Introduced in 2009, Bitcoin was the world’s first-ever cryptocurrency. It isn’t backed by any government. It’s not subject to banking regulations. It’s not controlled by any organization.
Instead, Bitcoin is a decentralized, digital currency that users can trade anonymously peer to peer. All transactions are encrypted and recorded in a public ledger, making Bitcoin largely immune to hacking or fraud.
Moreover, inflation and monetary easing are impossible with Bitcoin. By design, a set number of individual coins can be created (there will be 21 million in circulation once mining is completely finished). And these coins come into existence only through a complex problem-solving process known as “mining.”
There are more than 1,300 alternate cryptocurrency coins (“altcoins”), and most offer the same benefits listed above. Why do they exist? To answer that, let’s look at Litecoin, which presently is Bitcoin’s biggest contender.

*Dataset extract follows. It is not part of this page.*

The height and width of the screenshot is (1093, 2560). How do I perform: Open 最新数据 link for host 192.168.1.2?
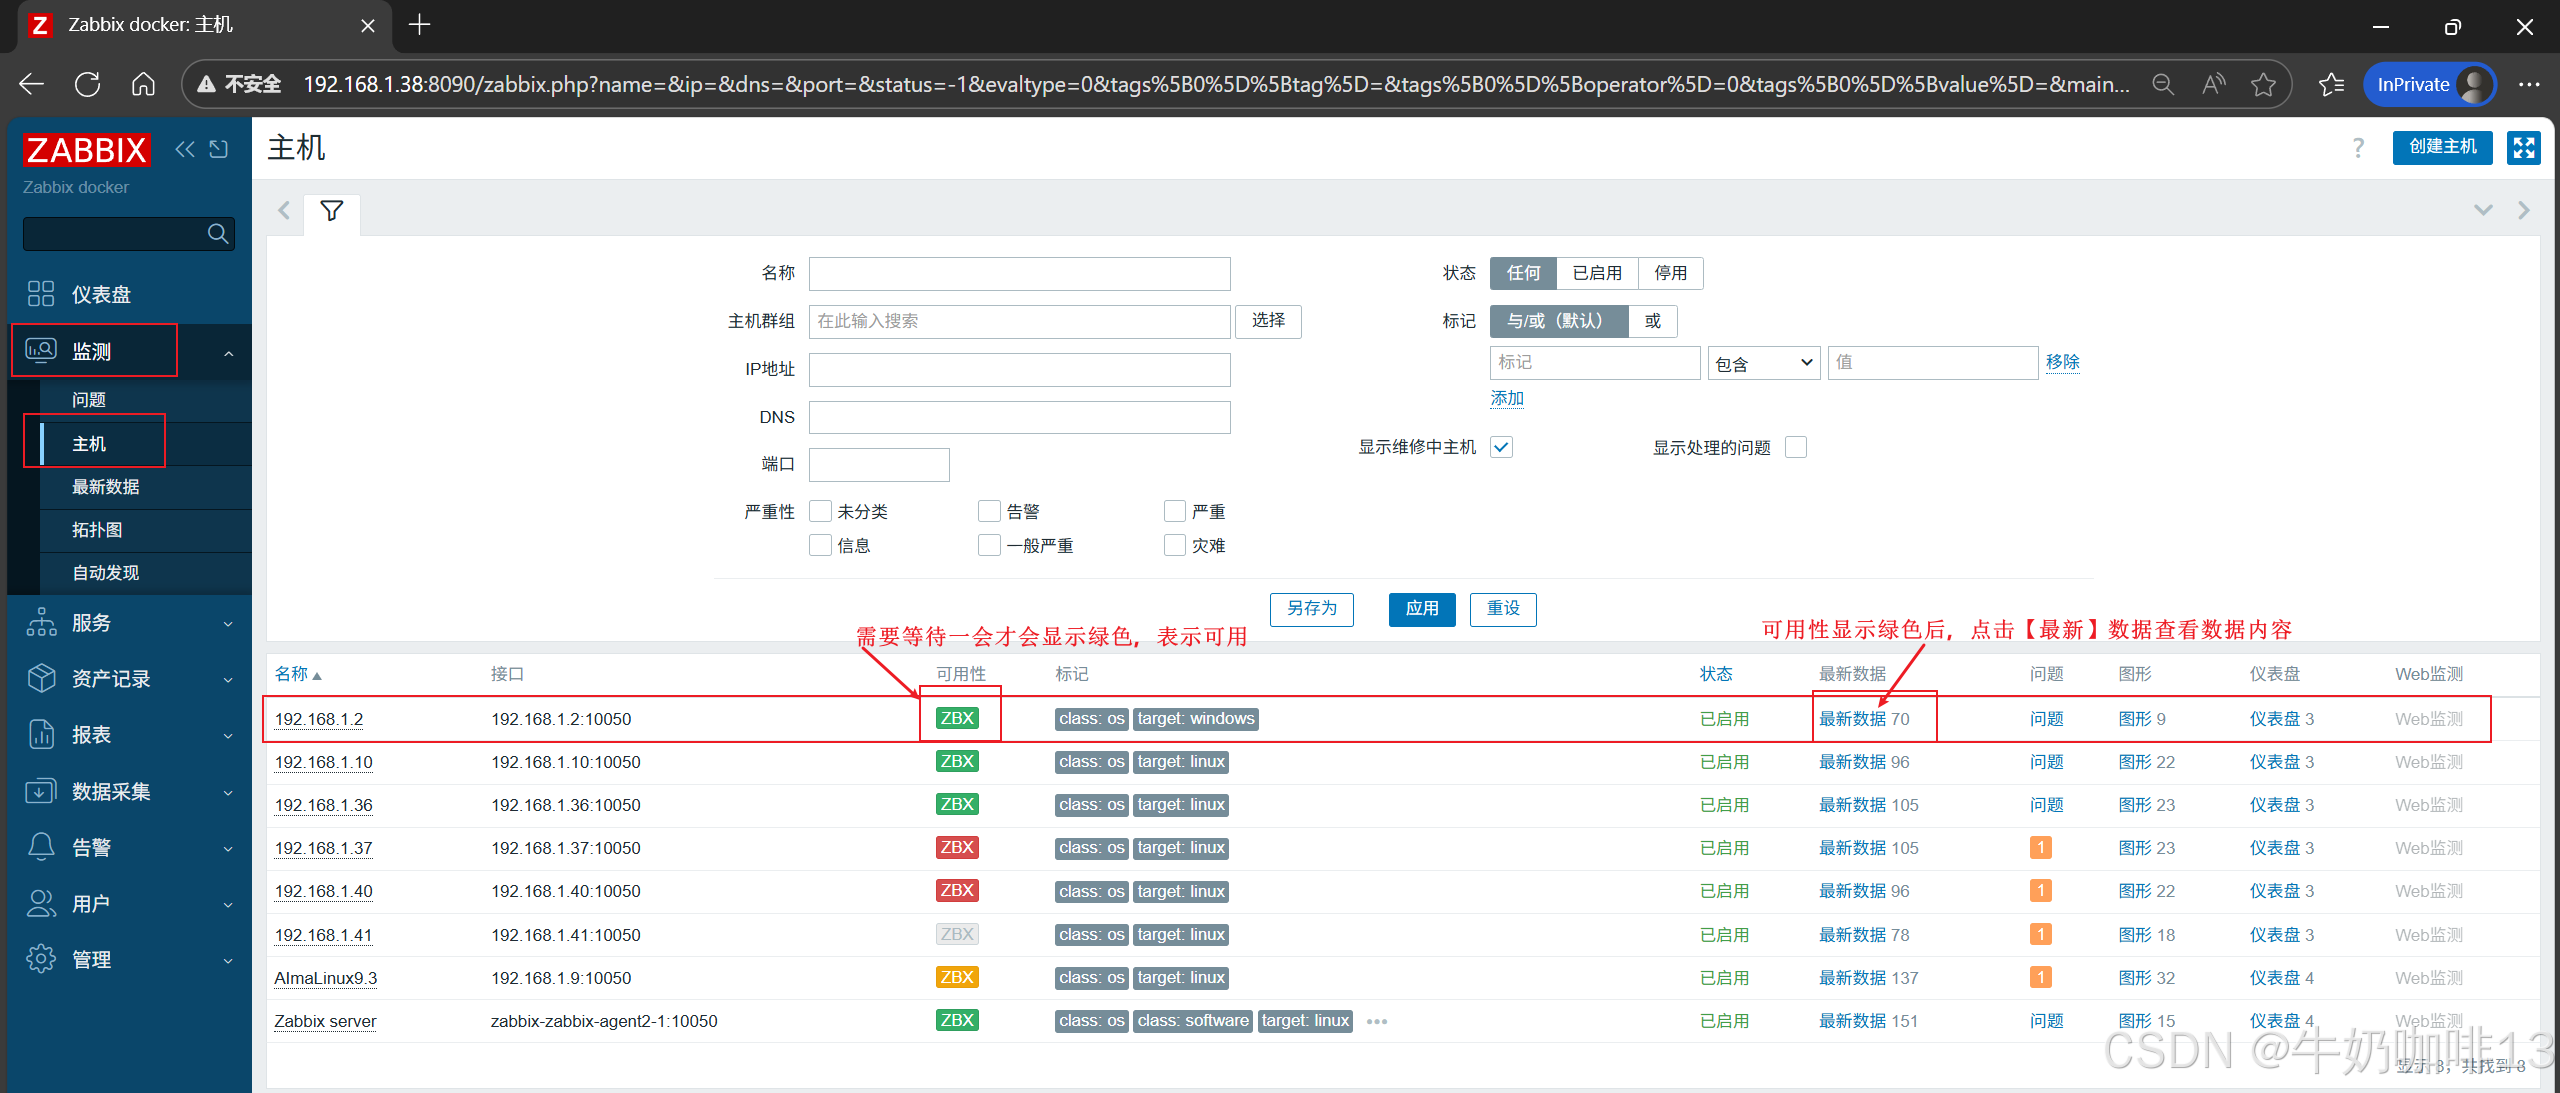(x=1852, y=719)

What Does Litecoin Offer That Bitcoin Can’t?
Before diving into some of the key differences, it helps to understand the core similarity that most of today’s cryptocurrencies share.

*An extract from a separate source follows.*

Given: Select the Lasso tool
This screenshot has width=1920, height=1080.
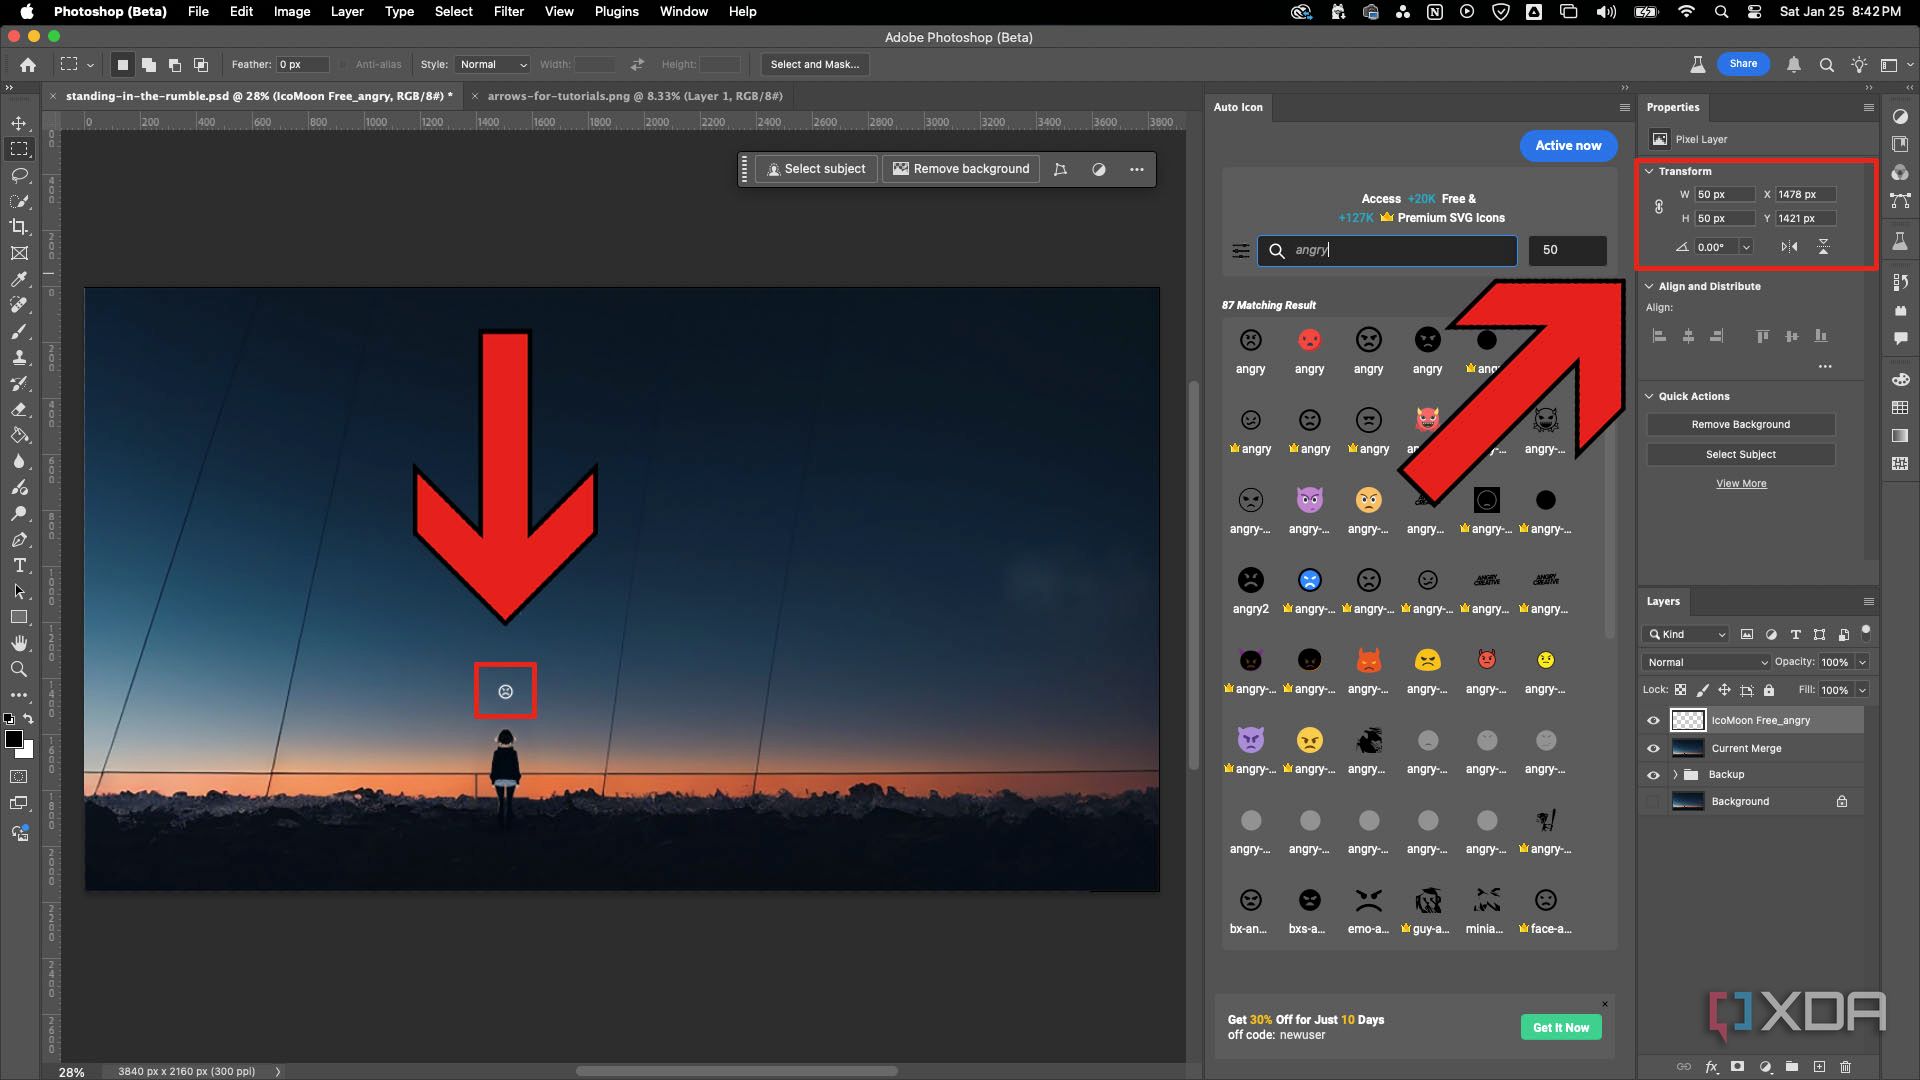Looking at the screenshot, I should click(19, 175).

Nearly all of them make use of “blockchain” technology — i.e., the sequential, chronological, encrypted accounting ledger that stores all transactions. In fact, Bitcoin’s anonymous creator introduced his or her blockchain code into the public domain so that others could copy the concept for future use.

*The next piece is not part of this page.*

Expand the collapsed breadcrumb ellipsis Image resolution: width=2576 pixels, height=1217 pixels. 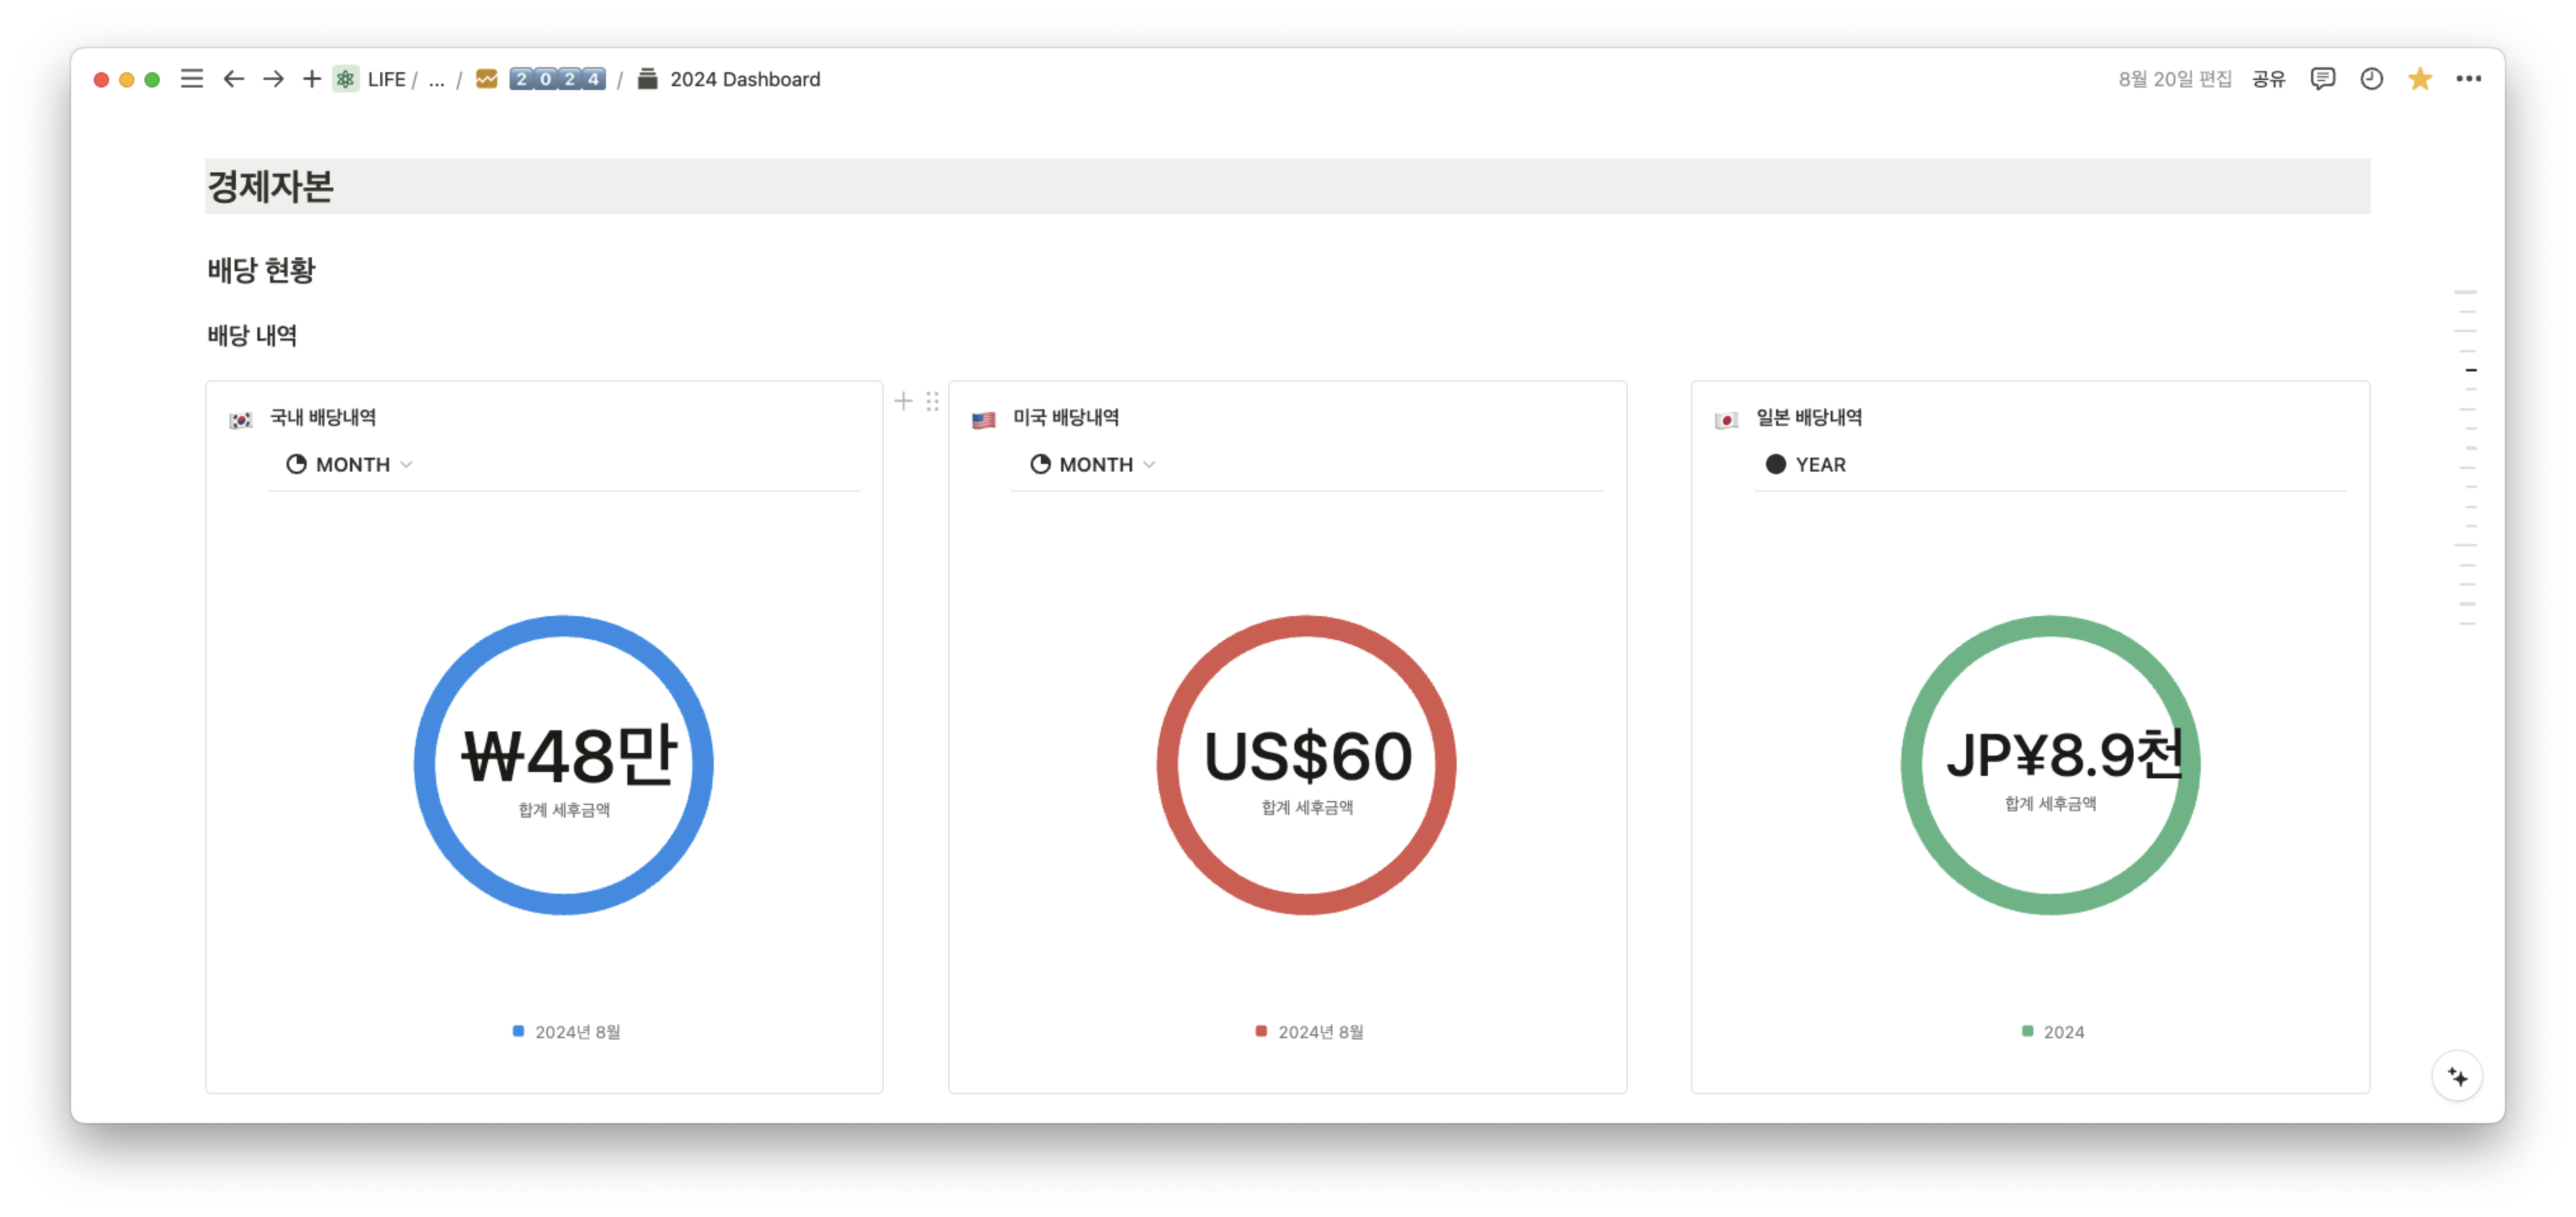436,79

And copy, they did. If Bitcoin technology is so amazing, what need is there for a competing cryptocurrency? There are many reasons, but the primary one is speed.
It’s not uncommon for a typical Bitcoin trade to take 10 to 30 minutes. That’s because the individual “blocks” in Bitcoin’s blockchain are quite small, resulting in bottlenecks every time two or more transactions get processed simultaneously.
Speeding up these transactions isn’t easy since the bottlenecks are already hardcoded into Bitcoin’s architecture. Some have tried to solve this by splintering Bitcoin into new forks, but this essentially results in a new type of cryptocurrency — even if it keeps the original name.
In solving Bitcoin’s speed limitations, the creators of Litecoin used a slightly different approach. They created larger blocks that could accommodate more transactions per unit of time. As a result, a standard Litecoin trade takes just 2.5 minutes instead of the usual 10.
How new coins are minted is another major difference between these two cryptocurrencies. Both rely on problem-solving algorithms to mine coins.
With Bitcoin, it’s possible to accelerate this process with more computing power. Whoever has the most servers (or fastest processors) can generate the most new coins, which has created an arms race among miners around the globe. By some estimates, Bitcoin mining consumes enough electricity to power all of Denmark.
By contrast, Litecoin uses a “scrypt” algorithm that doesn’t speed up as you throw more computing power at it. As such, Litecoin’s growth has been steadier, and its pricing has (historically) been less volatile.
What About the Other 1,300 Cryptocurrencies?
Litecoin is often billed as a faster, more stable alternative to Bitcoin. But why do all these other cryptocurrencies exist? There is no universal answer than applies to all competing altcoins, but most cryptocurrencies fall into one of the three categories below.
1. Mainstream adoption
We’ve already seen that Litecoin emerged to solve Bitcoin’s biggest weakness — transaction speed. And it largely succeeded.
Although going from 10 minutes to 2.5 minutes is certainly an improvement, this isn’t good enough for widespread adoption — especially for retail.
Cryptocurrencies such as Ripple have tried to fix this. Aimed squarely at the retail industry, this relatively new altcoin has successfully pushed average settlement times closer to four seconds.
2. Non-monetary applications
Ether is another cryptocurrency that can be anonymously traded peer to peer. The underlying blockchain technology (known as Ethereum) can be used for a wide range of applications, including smart contracts managed across a decentralized Internet.
Just as Bitcoin has reduced the need for bankers and regulators, Ethereum’s backers hope their technology can help reduce the need for lawyers and notaries.
3. Easy profits
Bitcoin’s anonymous creator set aside 1 million coins before making the cryptocurrency publicly available. This was an incredibly wise move given that Bitcoin’s price went from $0 to $20,000 in less than 10 years. This was essentially a risk-free investment with a huge ROI — and because Bitcoin’s code is open source, anyone can duplicate this process.
Take Dogecoin, for example. It started as a joke (based on an Internet meme). Five years later, it’s still trading at only $0.005 per coin. There are a lot of Dogecoins in circulation. So many, in fact, that the cryptocurrency’s market capitalization is currently $642 million.
Most cryptocurrencies fall into this last bucket. These newer altcoins don’t offer major advantages over Bitcoin, but given their low startup costs and huge profit potential, they attract a lot of attention from speculators.
What You Need to Know About Cryptocurrencies
There are many things to like about cryptocurrencies. They’re anonymous, secure and decentralized. And they’re becoming faster with each new release.
There are plenty of downsides as well. The market is largely unregulated. Prices are extremely volatile. And it may be a while before any cryptocurrencies become stable enough for mass adoption.